Подобно другим крупным деятелям реформации, аль-Афгани не обосновывал легитимность рациональных альтернатив традициями «чистого» рационализма или рассудочными традициями калама. В своем отношении к иджтихаду он ограничивается неоднократными указаниями на важность доводов разума, активно используя их в ходе анализа тех или иных явлений и формулирования своего отношения к ним, отстаивая значимость разума как важнейшего элемента исламской религии. В связи с этим он утверждает, что первейшим условием счастья является чистота ума. Согласно религии ислама нельзя достичь совершенства иначе как «на основе умственного и духовного совершенства». Достижение счастья он связывает с преобладанием разума. Но если эта идея во многом приближается в своей теоретической основе к традициям «оттачивания нравов» в мусульманской классической философии, то в практическом преломлении во взглядах аль-Афгани она приобретает новое, общественно-политическое и реформаторское измерение. Увязав счастье с разумом, он отбрасывает «религиозное посредничество». Отсюда его призыв к свободе разума, указание на его действенную просветительскую роль. Аль-Афгани подчеркивает необходимость того, чтобы «убеждения нации строились на сильных аргументах и верных доказательствах». В этом смысле можно также понять идею «телеологического разума», присутствующего в некоторых его взглядах и суждениях – например, в его попытке доказать, что конечная цель совершенства бытия – это божественная мудрость в её разумных проявлениях. «Кто взирает на целостный мир бытия, – пишет аль-Афгани, – тот убеждается в том, что хотя многие образы его совершенства возникают под воздействием природных сил, в целом оно подчинено твердому разумному устроению. Под разумным устроением мы подразумеваем то, что строится на учете целей, мудрости и пользе совершенства, которое присуще всеобщему порядку и сохраняется благодаря сохранению этого порядка». Рассуждение о «всеобщем порядке» аль-Афгани относит не к богословским построениям, а кладет его в основу рационального взгляда на философское целое, на все то, что может послужить «программированию» разумного реформаторского проекта.

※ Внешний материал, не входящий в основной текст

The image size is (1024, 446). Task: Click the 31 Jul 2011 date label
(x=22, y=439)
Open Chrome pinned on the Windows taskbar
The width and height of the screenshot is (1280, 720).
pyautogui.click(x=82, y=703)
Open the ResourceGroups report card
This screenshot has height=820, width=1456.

Разуму аль-Афгани придавал одновременно познавательное и деятельное значение. Он стремился вскрыть потенциал разума, позволяющий ему познавать истинную сущность вещей, в том числе «творить невозможное», полагая, что с помощью разума человек может совершить такие открытия, которые позволят ему добраться до Луны. За всем этим стоит его стремление обосновать практическую действенность разума, а затем и приобщить его к деятельной реформации. В разуме аль-Афгани усматривает силу, стоящую за прогрессом Европы, которая благодаря опоре на разум освободилась от слепого следования авторитетам, в том числе касающейся основ религии. Именно разум позволил Европе совершить быстрый скачок в развитии современной цивилизации и торговли. Аналогичный подход встречаем и в отношении аль-Афгани к исламской реформе. В возвышенности разума он видит основу достойной цивилизации. Однако, в отличие от мыслителей прошлого, аль-Афгани встраивает эту мысль не в философско-утопический контекст, а в рамки рациональной реформы, то есть в рамки рационализации волевого акта, обогащения его возвышенными реформаторскими ценностями, общественно-политическими приоритетами. И если в некоторых формулировках просматривается груз былого мышления, то с точки зрения целей здесь видно стремление возродить общественное и культурное бытие таким образом, чтобы путем сознательного действия добиться осуществления насущных задач. Желая этически обосновать общественно-политическое единство, аль-Афгани пишет: «Добродетели – это то, что обеспечивает единство между обществом и индивидами. Благодаря добродетелям люди стремятся к себе подобным, так что масса людей становится подобной единичному человеку, направляется единой волей и устремляется в своем движении к единой цели». По своему сопоставительному характеру данная мысль воспроизводит образцы эпохи пророка (раннего ислама), а по своей реалистичности отображает рациональное обоснование совместной воли как средства преодоления разногласий, отсталости и раздробленности. Аль-Афгани стремился не возродить традиционный подход к единству как к общности религии и мирской жизни мусульманской уммы, а побудить к свободному объединению на основе рассудочно-нравственной воли и действия.

К аналогичным взглядам и позициям приходит в ходе своих размышлений и научной деятельности Мухаммед Абдо. Если у аль-Афгани реформаторский рационализм с его критической направленностью был наиболее широким проявлением самокритики, то у Мухаммеда Абдо он проявился более глубоко. Взгляды аль-Афгани в этой области дошли до своего логического конца, но не на пути непосредственной политики, а в сфере просветительского реформирования. Позиции Абдо отличаются более приглушенным критицизмом; точнее говоря, он не поднимал проблем, занимавших аль-Афгани. Мы не найдем у него тем восточного и мусульманского менталитета, национально-патриотической проблематики, вопросов силы и политики, трусости и порока, готовности к самопожертвованию и действию. Вместо этого он выделяет тематику разума и рационального подхода, ислама и науки, образования и просвещения, правовой реформы, возрождения культурного наследия. В этих темах находит отражение специфика самокритичного подхода у Абдо. Например, она проявилась в его ответах на публикации журнала «Аль-Джамиат», где ислам подвергался критике в сопоставлении с христианством. Впоследствии эти ответы вошли в знаменитую книгу Абдо «Ислам и христианство: между наукой и цивилизацией».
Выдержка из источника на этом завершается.